Goste ou não, Chorão foi o último grande ídolo do cenário pop/rock brasileiro. Ele se destacou pela qualidade de sua música e pela abrangência de seu trabalho. O vocalista do Charlie Brown Jr. era versado na escola do rock, do rap, do funk, do reggae e de tudo o que mais aparecesse à sua frente. Suas letras eram de fácil assimilação e faziam um uso criativo de metáforas. Como “Mas só de ouvir a sua voz eu já me sinto bem/Mas se é difícil pra você tudo bem/ Muita gente se diverte com o que tem…”, de “Só por uma Noite”. Ou “Eu descobri que é azul a cor da parede da casa de Deus/ E não há mais ninguém como você e eu…”, de “Lugar ao Sol”. É certo que não é nenhum verso digno de um Kendrick Lamar, mas fala direto com o público. É graças a esse tipo de comunicação, em falta no cenário atual, que o Charlie Brown Jr. vê seu séquito de fãs aumentar dia após dia. Eles são a banda de rock mais ouvida do país, com 11 faixas entre as mil mais tocadas por aqui. A caixa de CDs (sim, CDs!), composta pelos dez álbuns de estúdio do grupo santista, esgotou a primeira tiragem de mil cópias. “Foi um recorde do gênero, um número muito expressivo para os dias de hoje”, diz Rafael Félix, Head of E-Commerce da Universal Music.
Uma das principais qualidades da obra de Chorão é que, embora seja definida como rock, ela consegue atingir públicos das mais variadas idades e tendências. O funkeiro Gabb, de 14 anos, descobriu Charlie Brown Jr. por meio do pai. “Eu peguei muita referência do Chorão na hora de compor minhas letras”, diz o intérprete de “Bandido Não Dança” e “Nóis É os Cara”.
O cantor e compositor Tierry, autor de sucessos na voz de Ivete Sangalo e Marília Mendonça, também tem o roqueiro paulistano como referência. “Sou influenciado pela simplicidade das letras dele e pela forma direta como conta uma história”, declarou. Chorão é admirado também por seus contemporâneos, em especial os artistas da comunidade hip hop. O “Acústico MTV”, lançado em 2003, abriu espaço para bandas como RZO (de onde saiu a cantora e rapper Negra Li). Gustavo Black Alien, ex-Planet Hemp, era tão fã do cantor que dedicou a ele a canção “Skate no Pé”, um dos destaques do aclamado álbum “Babylon By Gus Volume 2”, de 2015. “Gravei no dia do aniversário do Chorão, dois anos depois da morte dele. Decidi fazer uma celebração”, conta o rapper. Em 2021, Sandy e o então marido, Lucas Lima, fizeram uma releitura de “Lugar ao Sol”, aquela da parede da casa de Deus, lançada num projeto especial.

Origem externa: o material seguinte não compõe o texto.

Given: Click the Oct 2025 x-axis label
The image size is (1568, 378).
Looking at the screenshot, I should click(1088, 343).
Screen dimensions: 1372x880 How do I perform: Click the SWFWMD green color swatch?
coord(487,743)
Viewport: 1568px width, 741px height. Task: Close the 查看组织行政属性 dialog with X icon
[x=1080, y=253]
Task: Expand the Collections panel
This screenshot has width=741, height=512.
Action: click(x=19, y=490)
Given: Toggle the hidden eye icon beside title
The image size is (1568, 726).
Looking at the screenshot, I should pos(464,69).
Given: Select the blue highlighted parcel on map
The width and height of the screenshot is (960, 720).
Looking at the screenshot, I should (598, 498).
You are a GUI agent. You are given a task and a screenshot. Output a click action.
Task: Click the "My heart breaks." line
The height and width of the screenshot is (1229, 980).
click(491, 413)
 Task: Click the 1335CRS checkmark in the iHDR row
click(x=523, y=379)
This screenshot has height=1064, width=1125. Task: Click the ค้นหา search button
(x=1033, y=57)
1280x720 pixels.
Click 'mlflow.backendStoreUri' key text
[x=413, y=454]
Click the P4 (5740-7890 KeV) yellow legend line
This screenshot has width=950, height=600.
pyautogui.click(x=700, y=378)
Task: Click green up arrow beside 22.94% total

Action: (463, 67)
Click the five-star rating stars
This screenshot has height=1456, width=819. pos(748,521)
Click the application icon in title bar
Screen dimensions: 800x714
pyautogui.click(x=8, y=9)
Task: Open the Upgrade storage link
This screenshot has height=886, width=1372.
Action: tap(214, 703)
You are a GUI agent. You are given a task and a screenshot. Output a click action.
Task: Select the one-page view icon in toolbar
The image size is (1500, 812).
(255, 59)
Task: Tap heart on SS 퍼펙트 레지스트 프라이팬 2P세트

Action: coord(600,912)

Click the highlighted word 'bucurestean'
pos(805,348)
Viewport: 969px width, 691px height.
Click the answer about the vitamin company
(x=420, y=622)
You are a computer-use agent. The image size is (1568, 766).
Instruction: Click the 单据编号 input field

O vocalista do Charlie Brown Jr. era talentoso e carismático. Mas também era uma figura contraditória. Chorão era capaz de puxar briga para o que considerava uma injustiça. Edu Falaschi, ex-vocalista do Angra, lembra de um imbróglio envolvendo Chorão e uma figura do terceiro escalão da MPB num hotel em Fortaleza. “O cara estava no lobby, gritando com o produtor porque não queria dar autógrafo para uma fã. Chorão deu uma dura no sujeito, dizendo que ele só era quem era por conta de pessoas como aquela menina. E o obrigou a dar o autógrafo!”, relembra. Por outro lado, há casos confirmados de que usou palavras e atitudes duras com admiradores de sua banda. De vez em quando, ameaçava jornalistas de morte por não concordar com a abordagem de matérias sobre ele ou sobre o grupo. Ele importunou a gravadora para gravar o “Acústico MTV” para depois abandonar a turnê promocional do projeto pela metade.
Sempre defendeu o conceito de irmandade dentro do Charlie Brown Jr., mas insultou publicamente seus companheiros. Um ano antes de morrer, esculachou o baixista Champignon, que havia saído em 2005 e retornado em 2011. “Você se fodeu e não aprendeu nada”, disparou durante uma apresentação. A polêmica fazia parte do jogo de cena do vocalista. “Ele gostava de causar”, entrega Marcelo D2. Aliás, essa cartilha do roqueiro rebelde, que não cabe mais nos dias de hoje, era incentivada pelo meio naquela época.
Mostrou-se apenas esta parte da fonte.